Example Queries

We’ll outline some interesting use cases of GrapAL; to make them your own simply replace the example authors, entities, or papers with your own!

Copy these over into the interactive browser to visualize the results and explore the graph further!

Shortest path between researchers

The following finds the shortest path between two researchers based on their coauthors using the shortest path function. We could alternatively use allShortestPaths to return more than one (if they exist).

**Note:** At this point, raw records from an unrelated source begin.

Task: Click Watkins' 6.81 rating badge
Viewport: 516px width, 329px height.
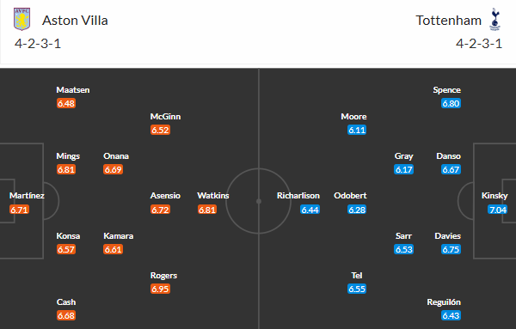Action: 207,210
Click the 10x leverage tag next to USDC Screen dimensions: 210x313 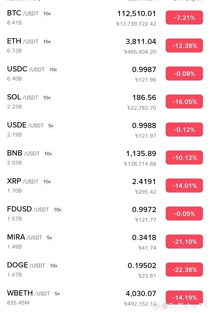point(53,70)
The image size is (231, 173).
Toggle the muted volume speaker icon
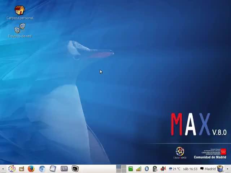[163, 169]
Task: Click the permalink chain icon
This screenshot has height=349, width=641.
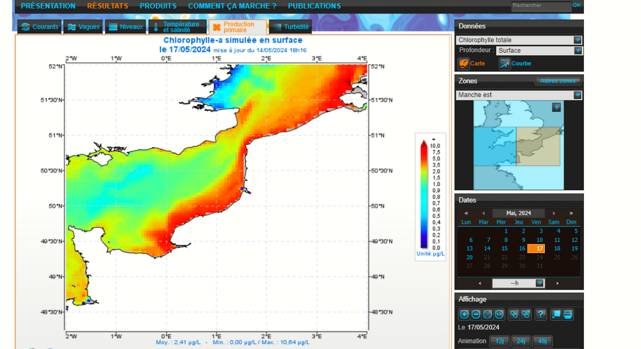Action: [514, 314]
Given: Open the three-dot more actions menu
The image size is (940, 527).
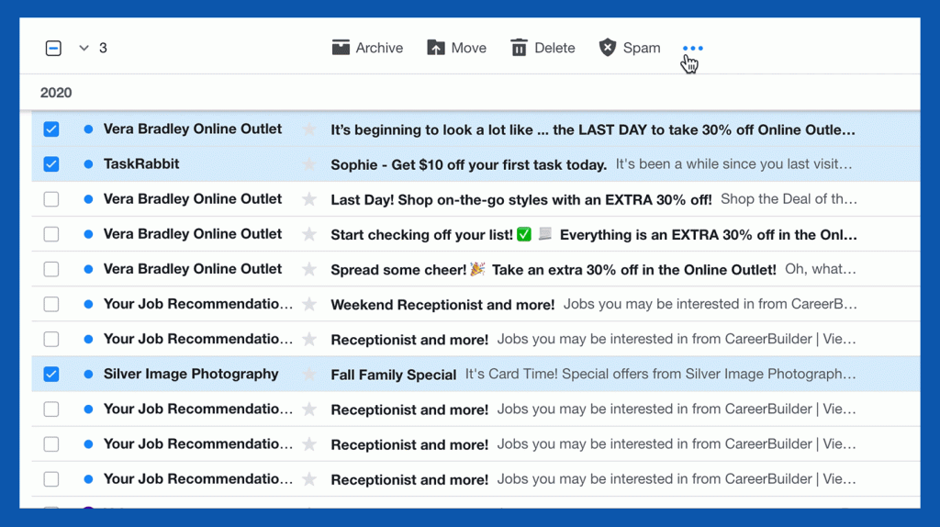Looking at the screenshot, I should (693, 48).
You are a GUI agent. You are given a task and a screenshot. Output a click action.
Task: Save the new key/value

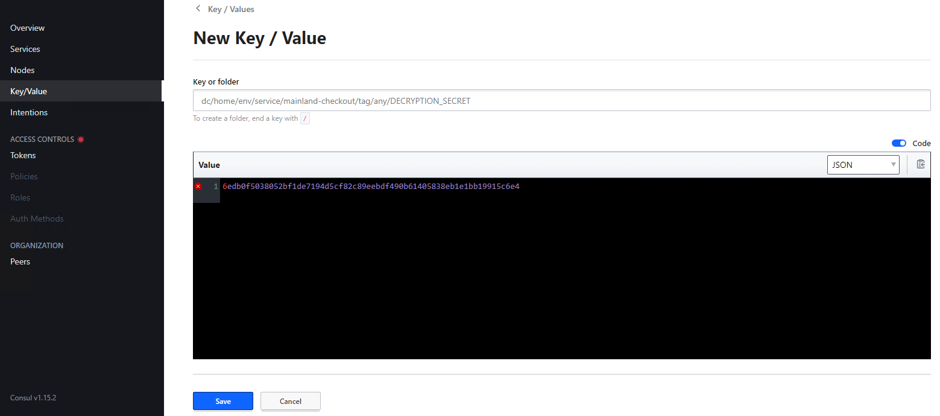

We can alternatively use researcher IDs based on the URL of their Semantic Scholar page (Swabha Swayamdipta: 2705113), with (a:Author {author_id: 2705113}).

MATCH p=shortestPath((a:Author)-[:AUTHORS*0..6]-(b:Author)) 
WHERE a.first = "Swabha" 
    AND a.last = "Swayamdipta"
    AND b.first = "Regina" 
    AND b.last = "Barzilay"
RETURN p

Authors publishing the most on an entity

The following finds the authors who have published the most on “Relationship extraction” since 2013. This query is explained further in the demo video.

MATCH (a:Author)-[:AUTHORS]->(p:Paper),
    (p)-[:MENTIONS]->
    (:Entity {name: "Relationship extraction"})
WHERE p.year > 2013
WITH a, count(p) as cp
RETURN a, cp 
ORDER BY cp DESC 

Furthermore, because entities are stored as casing-specific strings, we can find the canonicalized entity we’re looking for with the following query.

MATCH (e:Entity)
WHERE e.name =~ "(?i)relationship extraction.*"
RETURN e 

Papers discussing multiple entities

This query gives us papers that mention both contraint programming and NLP. A more interesting query could be accomplished based on an entity’s salience in a paper, which lives on :MENTIONS edges.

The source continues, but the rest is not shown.